发布时间:2012-08-16 15:56:24 Tags:,,,

作者:Robert Fearon

本文并非用于回答“我要如何展开公关”或者“如何确保我的游戏曝光率”。我不知道这些问题的答案,它是你的游戏,你应该比我更了解自己的游戏。本文也不是针对独立营销的全面指南。但无论你在RP上的表现如何,应该都能从本文建议中获得一些启发。

所以,你可以马上采取本文所列的五项措施,以此提升你的独立游戏销路。

public-relations-word(from matthewgain.com)

public-relations-word(from matthewgain.com)

1.使用Promoter工具

Promoter可以帮你追踪所有相关媒体的信息。等下,什么?你没有任何渠道?好吧,Promoter还备有一个方便的网站及Twitter材料数据库。它还允许你轻松地编辑自己的新闻稿引用页面,它非常实用。

你不能通过列名单或者Twitter列表上的用户,向他们发送一些千篇一律的垃圾邮件,让他们试玩你的游戏。如果你认为这就是个好方案,那你还不如没有方案呢。

当我为最近的DRM预告片和早期宣传片邮寄广告时,我只邮寄了三个网站。我只想联系这些能够接受有点古怪的视频的网站,顺便说下,它们也是我平日里喜欢浏览的网站。
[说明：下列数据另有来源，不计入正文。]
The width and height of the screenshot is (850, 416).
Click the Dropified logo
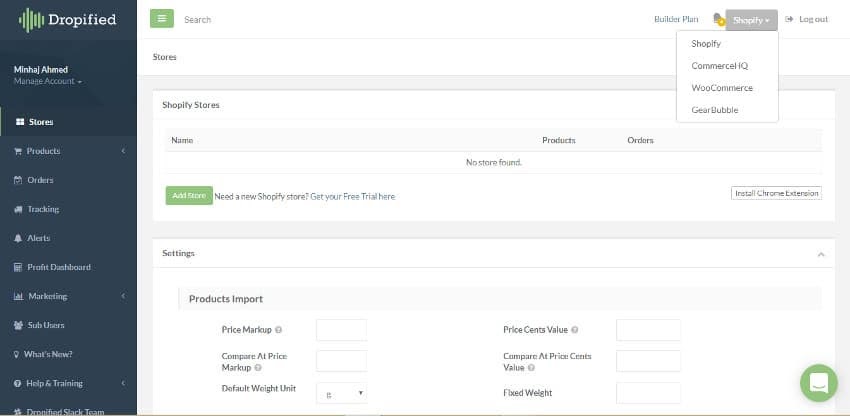pos(68,19)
接下来的那几周,我会不定时地邮寄更多的广告,我相信将会有更多媒体发布我的游戏新闻消息,但仍然要记住,发送邮件要有针对性——不要漫天撒网,寄希望于有人会替你作宣传。

以下为Anthony Carboni在这一点上的相关建议:

“如果你聘请PR公司,你就得知道他们向谁推广你的游戏。如果你通过错误的渠道发布信息,那么你的游戏可能永远不会受到关注。”

“太多的开发人员只关注PR公司的名头,但却没有注意其客户关系是否可靠或具有关联性。任何人都可以发布垃圾博客的。”
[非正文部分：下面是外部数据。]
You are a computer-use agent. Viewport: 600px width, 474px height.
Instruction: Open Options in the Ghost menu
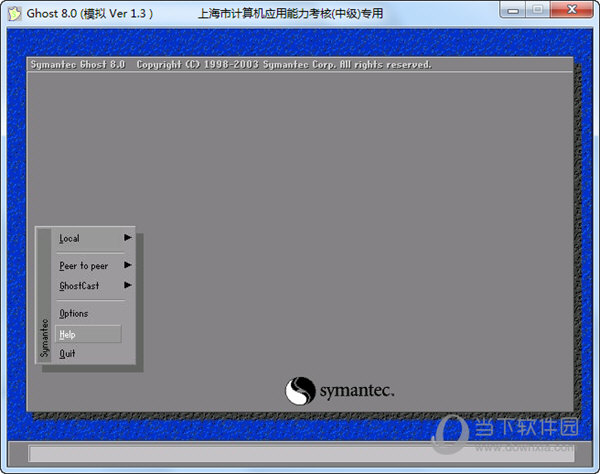coord(74,314)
最近一位独立游戏PR行家开始向我发送一些垃圾信息,而对于这些内容,我甚至只需要30秒打开自己订阅的网站,或者粗略浏览我的Twitter动态消息,就会知道它不是专门发送给我的。现在我已经直接把它放进回收站。显然,他只是通过自己的联系列表群发了邮件。

如果你雇佣了也采用这种做法的人,那么他们的PR手段并不比你高明多少。你只是在花钱找人把你的公告消息送进回收站而已。他们也是那种会向RockPaperShotgun(只针对PC游戏的博客)发送新闻稿的非专业人士。

你其实可以省下这笔钱,让Promoter帮你搞定这些事情。

2.建立资料库

Presskit()是另一个简易而实用的工具。它是一个托管视频、截图、公司历史、联系方式等其他相关内容的一站式服务网站。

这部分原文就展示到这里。